A DNA-based blood panel developed by Exact Sciences and the Mayo Clinic accurately detected liver cancer across all stages of the disease and outperformed the most commonly used serum test in a phase 2 clinical validation study.
The assay tracks six methylated DNA markers found in blood plasma to detect hepatocellular carcinoma with 95% overall sensitivity: 75% for stage 0 disease, 93% at stage A, 93% at stage B, 96% at stage C and 100% at stage D.
The panel's ability to avoid false positives was equally high, with 95% specificity in healthy controls and 86% in cirrhotic controls, and was more accurate than clinically ordered tests of serum alpha-fetoprotein levels. The data was unveiled in an oral presentation at the Digestive Disease Week meeting in Washington, D.C., by John Kisiel, M.D., an assistant professor of medicine at the Mayo Clinic.
Under a long-standing research collaboration between Exact Sciences and the Mayo Clinic, researchers used whole-methylome DNA sequencing to identify markers in HCC tissues. The assay was evaluated using frozen plasma samples from an independent archive, including 95 confirmed HCC cases, 51 cirrhotic controls and 98 controls with no liver disease or history of cancer.
Exact Sciences and the Mayo Clinic hope to further optimize the panel and plasma collection conditions prior to a phase 3 study.
Hepatocellular carcinoma is a growing cause of cancer-related death in the U.S., with five-year survival rates of less than 5% in late-stage disease; however that can be improved to 40% to 70% when the disease is screened and treated early.
The current surveillance tests recommended for cirrhotic patients, including ultrasound and measuring AFP levels, are less sensitive to early-stage disease compared to later stages. In addition, AFP results can return positive during pregnancy, as well as for other tumors.

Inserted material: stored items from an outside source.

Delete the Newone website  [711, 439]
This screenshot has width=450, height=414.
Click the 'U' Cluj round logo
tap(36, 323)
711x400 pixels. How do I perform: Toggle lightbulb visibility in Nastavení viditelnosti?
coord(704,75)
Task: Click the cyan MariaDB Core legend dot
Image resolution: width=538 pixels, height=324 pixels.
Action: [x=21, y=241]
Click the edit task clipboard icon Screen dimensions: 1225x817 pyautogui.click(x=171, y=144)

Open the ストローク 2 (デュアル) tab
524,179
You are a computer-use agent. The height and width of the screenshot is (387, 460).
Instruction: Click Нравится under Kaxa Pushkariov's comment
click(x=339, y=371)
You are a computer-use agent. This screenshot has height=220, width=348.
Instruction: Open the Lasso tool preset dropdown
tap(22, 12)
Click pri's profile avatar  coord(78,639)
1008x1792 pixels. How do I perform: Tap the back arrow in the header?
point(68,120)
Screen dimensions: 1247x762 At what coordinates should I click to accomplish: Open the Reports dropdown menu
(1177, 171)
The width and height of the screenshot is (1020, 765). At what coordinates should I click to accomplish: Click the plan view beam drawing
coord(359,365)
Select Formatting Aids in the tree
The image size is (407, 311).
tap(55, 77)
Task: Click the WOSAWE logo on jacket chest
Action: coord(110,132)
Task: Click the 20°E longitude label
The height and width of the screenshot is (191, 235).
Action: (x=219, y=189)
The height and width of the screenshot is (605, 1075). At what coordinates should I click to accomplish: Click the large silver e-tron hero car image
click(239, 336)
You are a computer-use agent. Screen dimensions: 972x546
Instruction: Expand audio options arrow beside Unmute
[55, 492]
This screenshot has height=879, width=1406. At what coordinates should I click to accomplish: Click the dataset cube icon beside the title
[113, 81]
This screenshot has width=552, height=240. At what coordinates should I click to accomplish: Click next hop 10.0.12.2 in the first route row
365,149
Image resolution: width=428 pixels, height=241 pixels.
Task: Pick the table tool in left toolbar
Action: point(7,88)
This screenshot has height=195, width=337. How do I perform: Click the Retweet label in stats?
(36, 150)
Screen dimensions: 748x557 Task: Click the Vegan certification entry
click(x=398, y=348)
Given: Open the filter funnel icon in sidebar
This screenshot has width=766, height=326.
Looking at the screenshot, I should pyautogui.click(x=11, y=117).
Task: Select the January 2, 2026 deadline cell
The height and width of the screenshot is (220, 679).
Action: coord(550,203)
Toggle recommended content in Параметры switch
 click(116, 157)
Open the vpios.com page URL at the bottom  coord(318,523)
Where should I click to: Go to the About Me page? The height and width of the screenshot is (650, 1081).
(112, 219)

Exact Sciences saw success with its 2014 FDA approval of Cologuard, an at-home, noninvasive screening test for colorectal cancer. Cologuard analyzes stool DNA and blood biomarkers, and can spot 92% of cancers and 69% of the most advanced precancerous polyps in typical patients, according to the company. It was also the first product to receive parallel review and clearance under an FDA/CMS pilot program designed to accelerate reimbursement.
However, the U.S. Preventive Services Task Force would withhold from recommending Cologuard for screening in October 2015, causing reimbursement troubles. The company would later scrap its plans for a lung cancer screening test developed in collaboration with MD Anderson Cancer Center, citing the high costs of proving its value. As of June 2016, the USPSTF recommends Cologuard screening every three years and the test is covered by most insurers and Medicare.
Editor's note: This story was updated with the current USPSTF recommendations for Cologuard.